The diagnosis of DDLPS requires the existence of two components in the tumor: lipogenic WDLPS and cellular nonlipogenic sarcoma. MRI can easily be used to identify fat-derived components in tumors through the use of fat-suppressed T2 images or short tau inversion recovery (STIR) imaging[11]. These approaches allow for the identification of WDLPS components in DDLPS, which is more helpful for diagnosis; however, in some cases, the WDLPS composition may go unnoticed. Because DDLPS is the conversion of WDLPS components to non-fat-derived tumor components, DDLPS lesions may lack signs of lipid characteristics on MRI. In addition, the ADC value of DDLPS lesions is low, indicating poor differentiation of tumor tissue. Dynamic contrast-enhancement of MRI can also be used to delineate the blood supply to the active area of the lesion, as well as the extent of necrosis or mucinous cystic changes in the lesion. Despite the existence of a clear transition between high- and low-grade differentiation components of DDLPS in the case described above, MRI failed to distinguish them.

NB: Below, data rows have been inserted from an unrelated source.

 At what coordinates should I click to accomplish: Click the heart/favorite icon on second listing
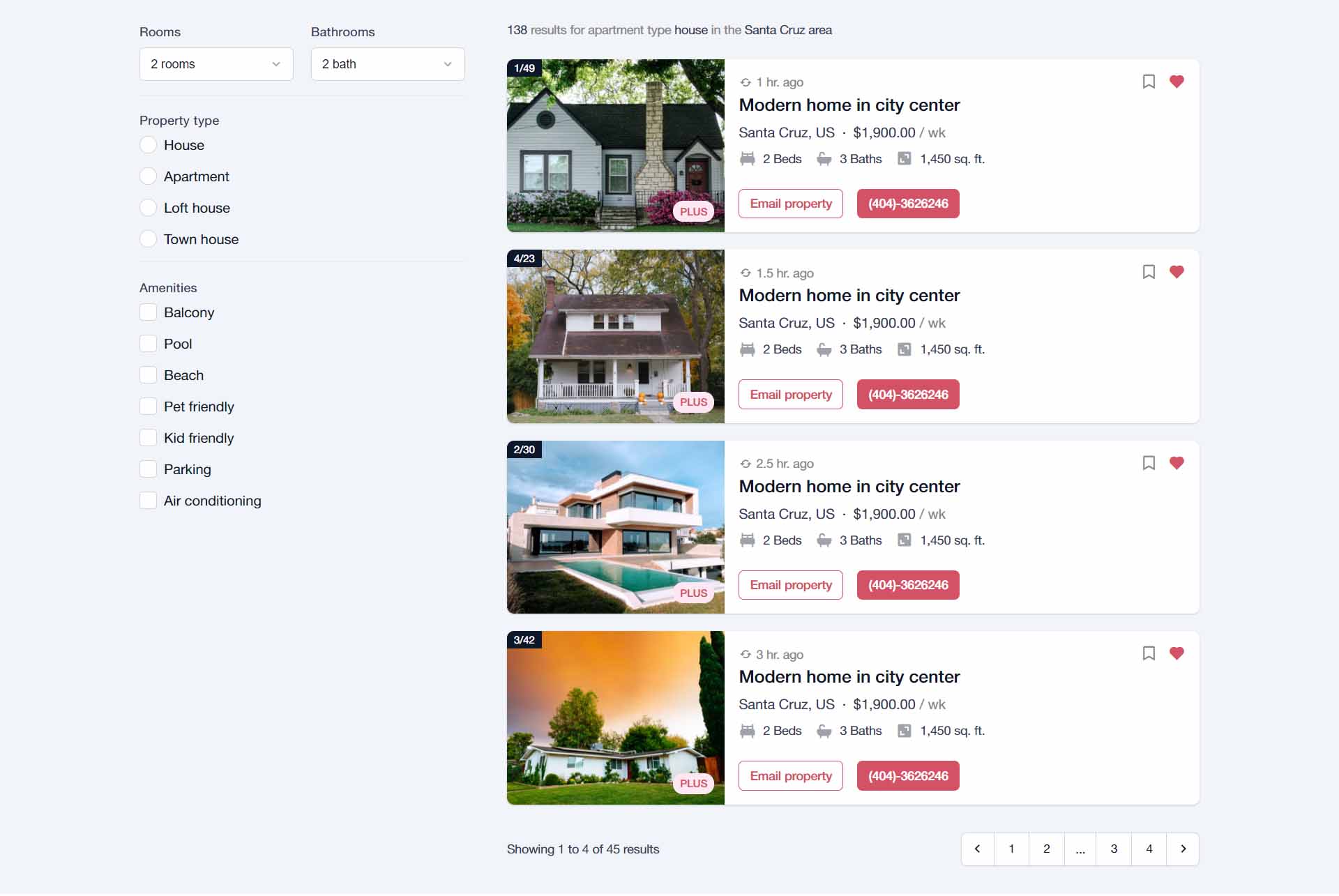pyautogui.click(x=1177, y=271)
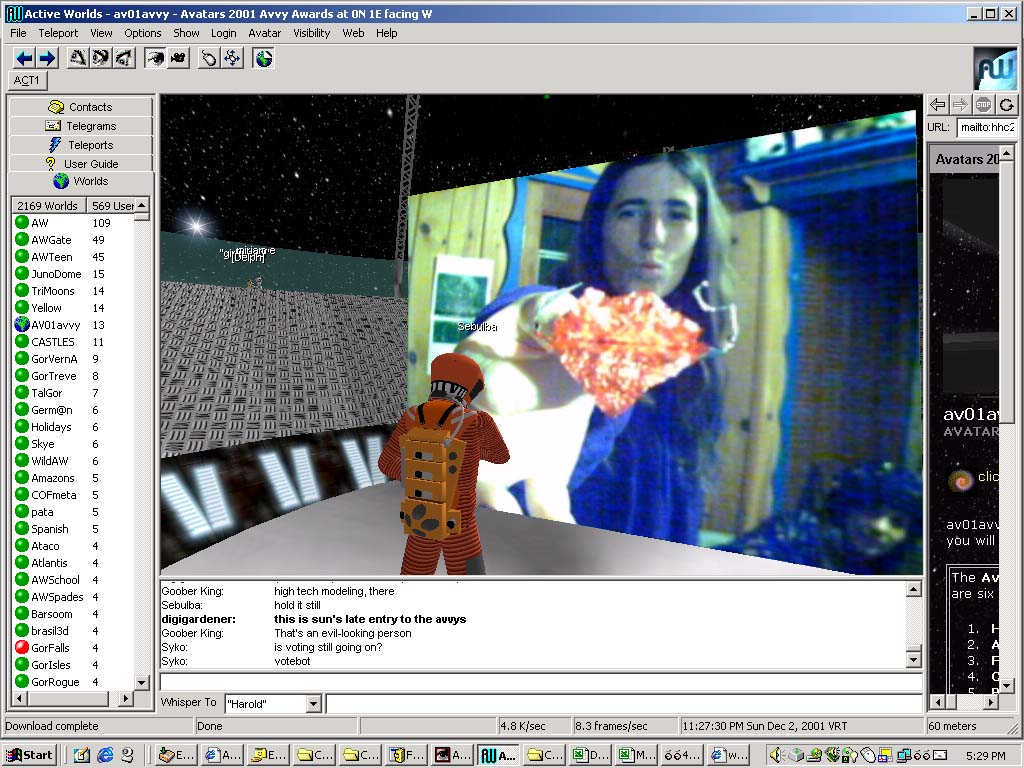Expand the Teleports panel section
The height and width of the screenshot is (768, 1024).
tap(81, 145)
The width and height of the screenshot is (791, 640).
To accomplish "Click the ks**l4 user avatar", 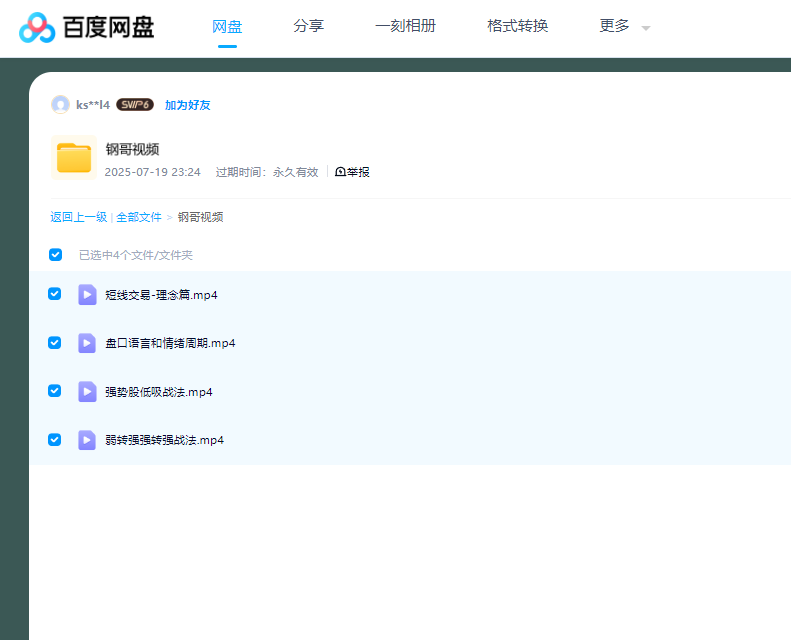I will [60, 105].
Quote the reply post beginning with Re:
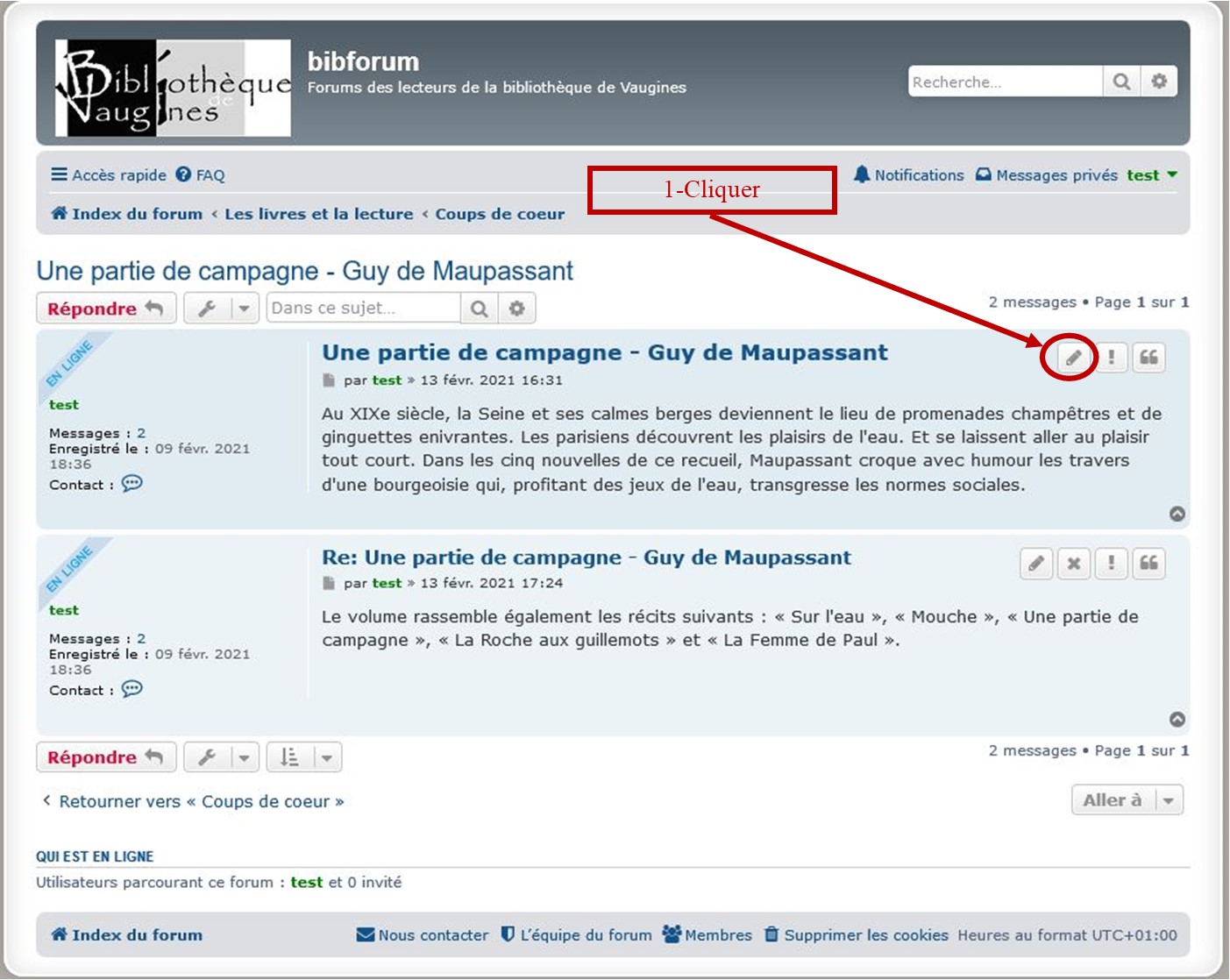The image size is (1230, 980). click(x=1148, y=563)
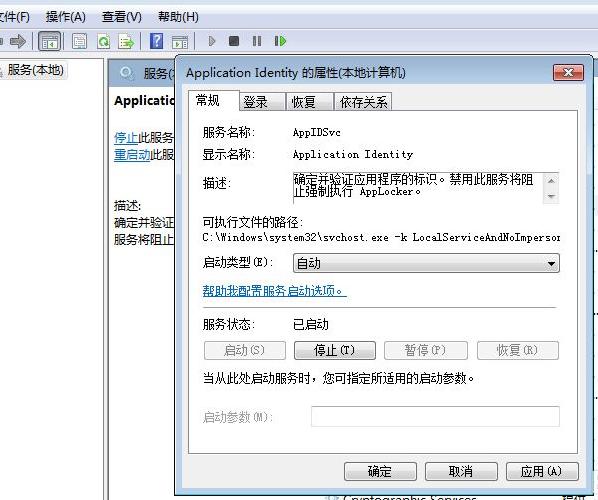598x500 pixels.
Task: Toggle the show/hide console tree icon
Action: (50, 41)
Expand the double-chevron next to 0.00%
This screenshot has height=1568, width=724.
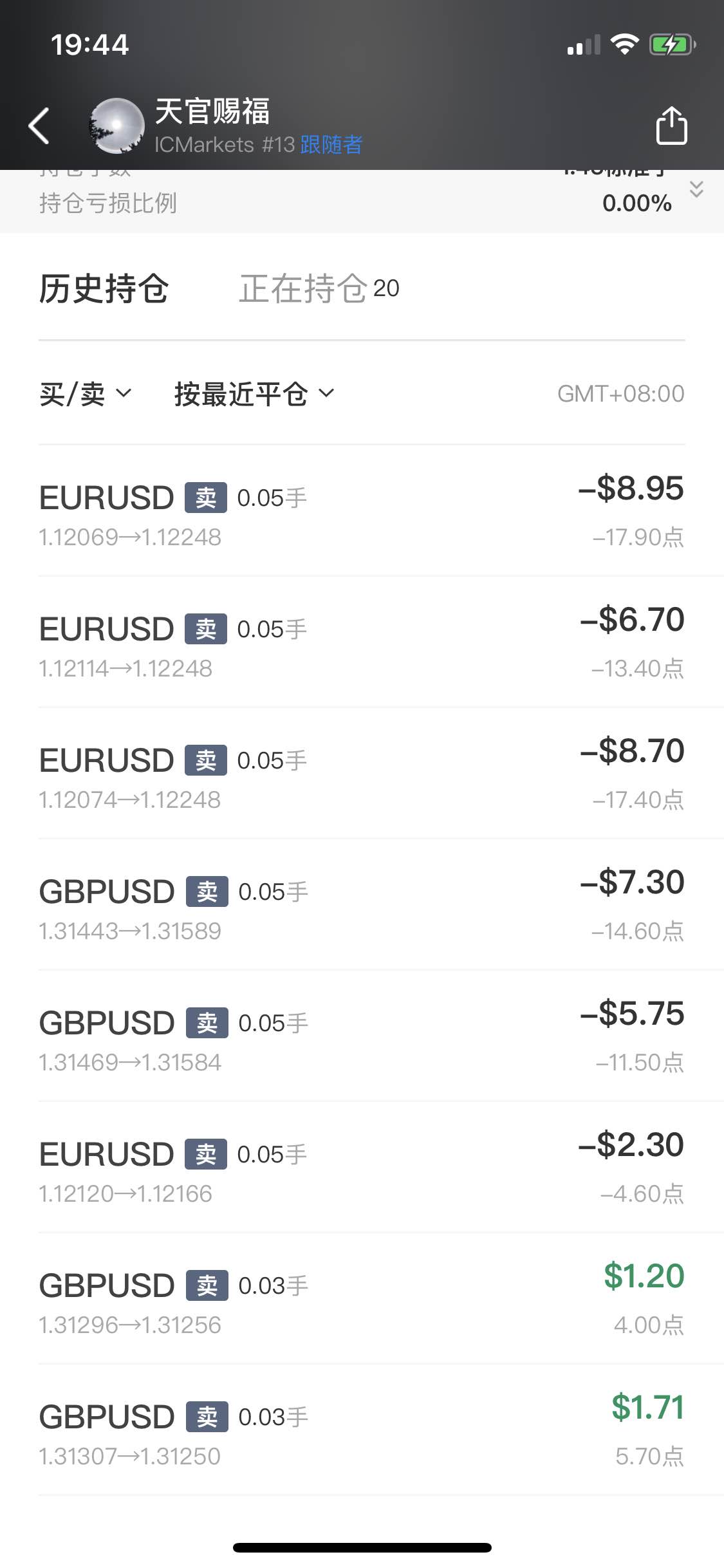point(696,189)
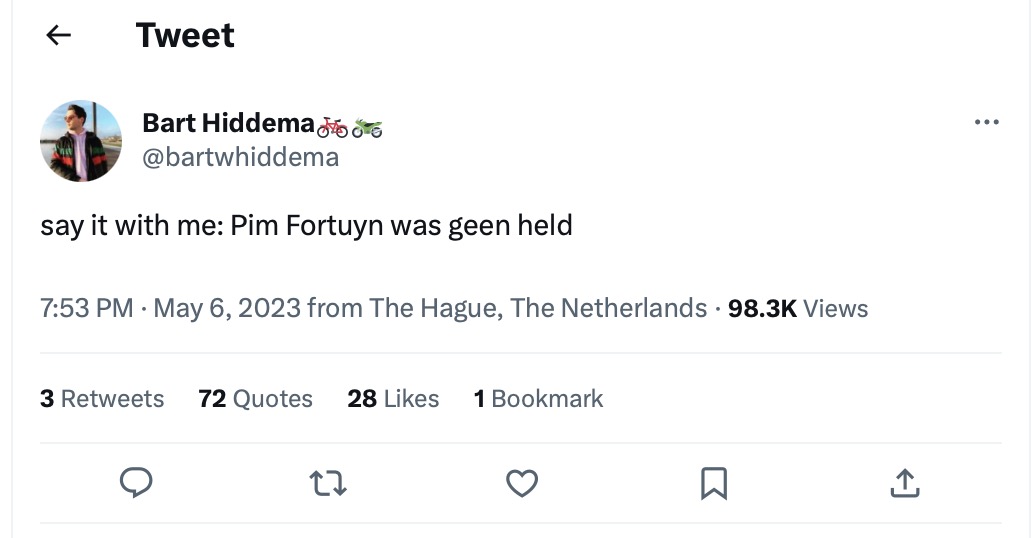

In summary, for the diagnosis of liposarcoma, whether based on MRI or pathology, we should pay attention to typical fat components. MRI has some limitations when used for the preoperative diagnosis of liposarcoma in samples lacking fatty components or for the diagnosis of liposarcoma. The differential diagnosis for DDLPS is wide, and there are many diagnostic traps. Extensive sampling of the mass is recommended to avoid missing any component. Sampling should be performed in both non-fatty and fatty tissues. To avoid the misdiagnosis of DDLPS, it is sometimes necessary to perform immunohistochemistry (such as MDM2 gene amplification). The transition between high- and low-grade differentiation components of DDLPS characterized in this case report is an important aspect of rare pathological manifestations of DDLPS.